1 Aik. 304 | Vt. | 1826
Their opinion was delivered by
The first question presented in this case was fully considered in the case of Penjield vs. Cook, and the principle was there settled, that the party in a suit cannot testify to the loss of an instrument, or paper, upon which the action is founded. That was the case of a bond, or specialty, but the principle which governed the decision in that case, must apply with equal force to the present. Indeed, this being the case of a negotiable note, made payable to the plaintiff, or bearer, according to the law, as it is now understood, and settled in England ; 'nothing short of proof of the destruction of the note, would at law avail the party. — 3 Com. Law R. 55 — 6--7—ib. 443 — 4.

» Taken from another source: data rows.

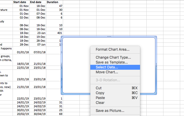Cut the chart via context menu
The width and height of the screenshot is (184, 116).
(99, 88)
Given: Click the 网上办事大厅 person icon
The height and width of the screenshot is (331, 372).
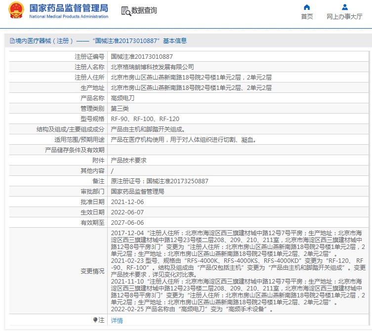Looking at the screenshot, I should tap(345, 7).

On the question as to the admission of the testimony of Loomis, to show the existence and contents of the notes, there could be no doubt such testimony might have been proper; and under different circumstances, could not have been rejected. If this testimony had been offered in connexion with other legal testimony, tending to prove the destruction of the notes, the Court no doubt ought, and probably would, have admitted it; but when the Court were advised of the object of offering it, and that it was only to be aided by the testimony of the party himself, which could not be received, it would not only have been useless, and occupied the time of the Court to no purpose, but would have been irrelevant; in as much as standing alone, it would prove nothing material in the case.
Judgment of county court affirmed.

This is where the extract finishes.